Published: 08.11.2008
Updated: 09.11.2008


Central Chronicle

It should be understood through anekanta that all the yogic modes, that is modes created by contacts and relations, and the different states of opinions and external stimuli, can be changed. They are modes that are within our control. We can change them if we want to and not change them if we do not want to.

This is like a voluntary nervous system. As soon as we wish to change, we change. Our body, psyche and mind changes. Our rays of consciousness changes. Our subtlest variations of consciousness changes. Our aura changes. The energy of our body changes. The chemicals and the functioning of the nervous system of our body also change. The hormones secreted by the glands also change.
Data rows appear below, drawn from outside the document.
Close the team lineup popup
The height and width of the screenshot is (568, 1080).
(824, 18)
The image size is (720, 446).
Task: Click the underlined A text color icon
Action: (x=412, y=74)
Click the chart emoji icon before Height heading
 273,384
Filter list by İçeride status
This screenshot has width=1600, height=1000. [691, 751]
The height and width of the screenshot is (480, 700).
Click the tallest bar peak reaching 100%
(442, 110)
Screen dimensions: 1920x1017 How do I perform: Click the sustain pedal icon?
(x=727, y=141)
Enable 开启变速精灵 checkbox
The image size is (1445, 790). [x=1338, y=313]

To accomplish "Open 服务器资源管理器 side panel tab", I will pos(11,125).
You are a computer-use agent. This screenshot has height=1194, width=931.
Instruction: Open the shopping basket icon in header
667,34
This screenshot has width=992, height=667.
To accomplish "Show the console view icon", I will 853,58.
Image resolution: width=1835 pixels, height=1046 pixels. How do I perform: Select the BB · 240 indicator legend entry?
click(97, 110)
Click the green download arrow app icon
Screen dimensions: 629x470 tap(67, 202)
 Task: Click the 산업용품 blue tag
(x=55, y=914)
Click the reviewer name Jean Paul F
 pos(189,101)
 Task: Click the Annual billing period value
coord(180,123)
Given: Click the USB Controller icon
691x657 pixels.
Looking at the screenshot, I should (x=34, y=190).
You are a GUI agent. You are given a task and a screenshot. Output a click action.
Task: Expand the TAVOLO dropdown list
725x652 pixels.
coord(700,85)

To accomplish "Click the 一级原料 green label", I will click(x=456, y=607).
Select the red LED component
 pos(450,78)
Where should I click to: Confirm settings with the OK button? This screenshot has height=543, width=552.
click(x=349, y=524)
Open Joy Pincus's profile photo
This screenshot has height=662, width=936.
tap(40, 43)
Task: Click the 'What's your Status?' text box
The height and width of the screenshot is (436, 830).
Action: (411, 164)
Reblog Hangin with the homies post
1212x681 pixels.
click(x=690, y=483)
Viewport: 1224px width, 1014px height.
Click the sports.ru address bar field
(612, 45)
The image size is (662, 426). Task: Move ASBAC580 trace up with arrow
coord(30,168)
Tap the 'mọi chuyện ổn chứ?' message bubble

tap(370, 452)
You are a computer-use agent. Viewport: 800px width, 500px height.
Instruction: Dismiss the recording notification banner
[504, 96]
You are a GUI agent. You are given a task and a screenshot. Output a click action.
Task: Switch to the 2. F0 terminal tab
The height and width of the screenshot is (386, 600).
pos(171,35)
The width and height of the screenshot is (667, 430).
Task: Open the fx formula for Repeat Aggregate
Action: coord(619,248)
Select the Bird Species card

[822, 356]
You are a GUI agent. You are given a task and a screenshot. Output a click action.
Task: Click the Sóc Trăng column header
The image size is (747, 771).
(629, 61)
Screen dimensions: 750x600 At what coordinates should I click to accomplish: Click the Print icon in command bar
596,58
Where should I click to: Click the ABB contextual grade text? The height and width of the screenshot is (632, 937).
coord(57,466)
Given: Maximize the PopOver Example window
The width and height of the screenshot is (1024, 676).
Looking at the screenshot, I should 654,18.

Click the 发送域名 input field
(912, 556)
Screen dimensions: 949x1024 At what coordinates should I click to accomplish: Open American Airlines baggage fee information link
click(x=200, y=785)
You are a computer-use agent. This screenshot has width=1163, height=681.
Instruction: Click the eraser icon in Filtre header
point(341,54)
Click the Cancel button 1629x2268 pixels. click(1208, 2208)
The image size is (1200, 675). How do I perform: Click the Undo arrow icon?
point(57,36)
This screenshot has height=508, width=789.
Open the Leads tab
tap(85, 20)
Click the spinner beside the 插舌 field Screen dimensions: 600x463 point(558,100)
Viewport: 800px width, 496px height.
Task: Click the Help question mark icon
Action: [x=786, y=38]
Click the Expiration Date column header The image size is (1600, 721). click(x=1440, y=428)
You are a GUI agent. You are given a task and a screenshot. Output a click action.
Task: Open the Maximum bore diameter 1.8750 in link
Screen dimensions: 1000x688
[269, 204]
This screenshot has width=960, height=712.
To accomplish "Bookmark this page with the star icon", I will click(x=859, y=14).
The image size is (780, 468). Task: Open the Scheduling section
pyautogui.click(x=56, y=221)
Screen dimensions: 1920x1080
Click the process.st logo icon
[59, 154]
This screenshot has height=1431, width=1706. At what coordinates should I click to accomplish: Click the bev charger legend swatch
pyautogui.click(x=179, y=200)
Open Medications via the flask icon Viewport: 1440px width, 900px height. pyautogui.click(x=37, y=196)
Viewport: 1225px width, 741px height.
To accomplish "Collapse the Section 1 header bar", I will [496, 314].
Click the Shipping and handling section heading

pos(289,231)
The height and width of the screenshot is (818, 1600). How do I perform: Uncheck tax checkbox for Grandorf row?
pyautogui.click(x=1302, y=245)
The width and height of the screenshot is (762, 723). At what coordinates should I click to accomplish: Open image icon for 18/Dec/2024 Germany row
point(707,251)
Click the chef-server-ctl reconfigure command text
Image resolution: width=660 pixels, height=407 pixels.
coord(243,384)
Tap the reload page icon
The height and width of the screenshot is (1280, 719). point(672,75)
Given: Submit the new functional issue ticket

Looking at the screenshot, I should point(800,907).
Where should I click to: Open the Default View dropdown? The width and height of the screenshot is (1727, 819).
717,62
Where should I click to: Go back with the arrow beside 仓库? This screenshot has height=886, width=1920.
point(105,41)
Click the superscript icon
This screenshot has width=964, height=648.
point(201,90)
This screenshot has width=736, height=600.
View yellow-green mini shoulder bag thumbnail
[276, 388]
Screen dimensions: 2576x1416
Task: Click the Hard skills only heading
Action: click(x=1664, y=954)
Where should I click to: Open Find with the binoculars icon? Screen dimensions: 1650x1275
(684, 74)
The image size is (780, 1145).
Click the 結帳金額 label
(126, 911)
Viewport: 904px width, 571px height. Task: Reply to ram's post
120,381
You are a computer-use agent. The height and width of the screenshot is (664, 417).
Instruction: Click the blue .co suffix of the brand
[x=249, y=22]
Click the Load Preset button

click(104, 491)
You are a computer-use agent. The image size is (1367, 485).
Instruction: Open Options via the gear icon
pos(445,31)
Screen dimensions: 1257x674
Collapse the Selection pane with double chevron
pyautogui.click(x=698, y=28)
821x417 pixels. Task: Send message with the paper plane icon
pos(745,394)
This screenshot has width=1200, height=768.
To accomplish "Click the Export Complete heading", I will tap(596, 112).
Everything changes if we wish it. We should get this clear that while we can play no role in interfering with the natural modes, we can change all other modes. Man thinks he cannot change. That habits can never change. This is false and ignorance impedes our development. We have taken those which are not rules to be rules. It is because of this that man does not aspire to change.

A priest was talking to a scientist. The scientist said, "Man can fly and in fifty years from now he will." The priest replied," you are wrong. Only Gods can fly not men. By saying so you are insulting the Bible and other ancient saints. You are trying to prove them wrong. The development that was to take place has taken place. All discoveries have been made.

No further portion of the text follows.